- Avoir une image de marque cohérente, bien la positionner et la contrôler.
Y compris dans ses aspects incontrôlables, je dirai. Comme Dell qui ouvre un site pour permettre à ses utilisateurs de dialoguer entre eux et avec la marque (site ouvert après une bourde énorme de la direction : des utilisateurs s’étaient plaints et la direction les avait snobé = perte de parts de marché énorme et création de ce site pour rattrapper cette mauvaise communication). Depuis Dell s’appuie dessus pour mieux compendre les attentes et faire émerger de nouvelles idées en interne.
- Savoir quoi faire de l’information.
Aller vers le bon usage : s’enrichir des infos des utilisateurs ou autres co-créateurs pour regarder devant. Plutôt que d’en faire une mauvaise utilisation : contre-carrer les critiques et défendre ses positions. Le marché n’a pas toujours raison, mais les usages, si. C’est l’information sur l’usage qu’il faut observer de près. Et parfois, il faut savoir rebondir dessus, aller ce vers quoi l’information recueillie tend, et donc sortir du schéma mental que l’on s’était donné. Le B.A-ba en innovation, mais parfois, curieusement mal reçu en co-création.
- Diffuser l’information sans la dénaturer.
Il ne s’agit pas d’être à genou devant les utilisateurs. Seule la marque est garante de la marque. Et bien sûr, celle-ci évolue avec le monde (ou elle disparait). Lorsque la marque diffuse ses infos, elle doit rester cohérente avec elle-même et son positionnement.

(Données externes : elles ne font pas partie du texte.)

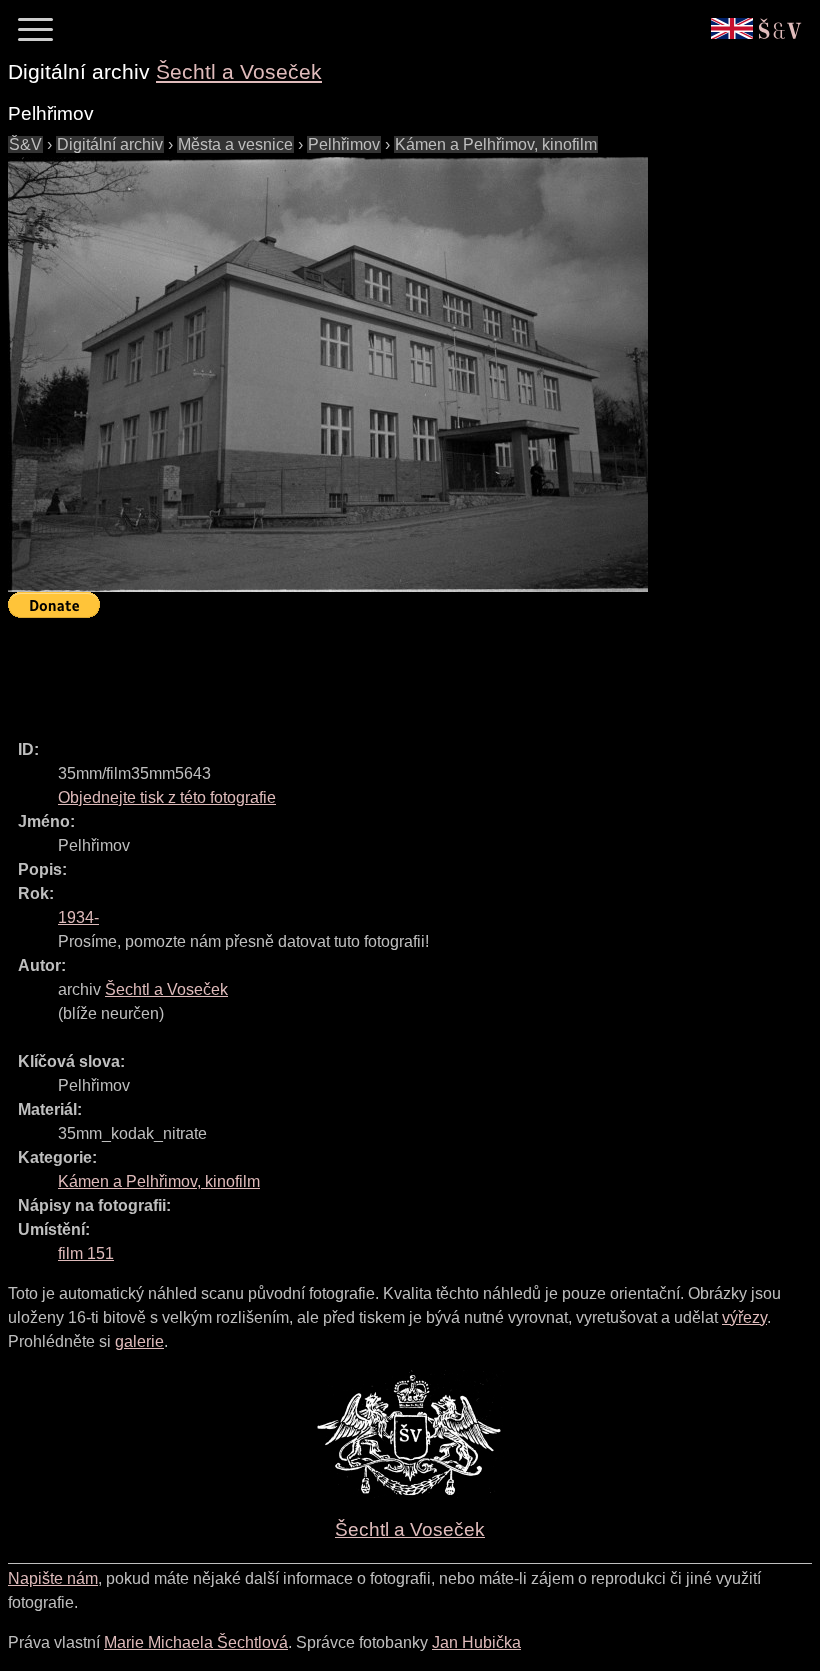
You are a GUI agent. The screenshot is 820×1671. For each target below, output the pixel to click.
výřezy (744, 1317)
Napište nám (53, 1578)
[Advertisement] (372, 670)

De même, quand elle utilise les informations des co-créateurs, elle ne doit pas les dénaturer. Seulement les replacer dans le contexte de la marque et les objectifs fixés lors de l’exercice de co-création.
- Etre transparent.
A tous les étages, il faut expliquer pourquoi on fait les choses et restituer. Aux co-créateurs, aux salariés, aux consommateurs.
Cette transparence participe à l’image de marque et rend crédible la marque. Sur son secteur, dans le monde de l’innovation et la co-création. Au fur et à mesure que la confiance s’installe, à mon sens, la co-création devient plus efficace.
- Savoir communiquer sur la co-création en interne.
Je me permet d’insister, car trop souvent, les projets de co-création avec le grand public ne sont pas relayés correctement en interne. Or, au final, c’estl’interne qui conçoit. Cette communication permet l’appropriation et donc un développement du produit plus facile, efficace, rapide car motivé. L’idéal reste de s’entourer des parties prenantes en interne pour monter le projet de co-création, puis de distribuer les rôles de suivi, restitution, communication, production ensuite.
En conclusion, il s’agit bien d’instaurer une nouvelle relation avec les cocréateurs, les salariés, les consommateurs et les investisseurs.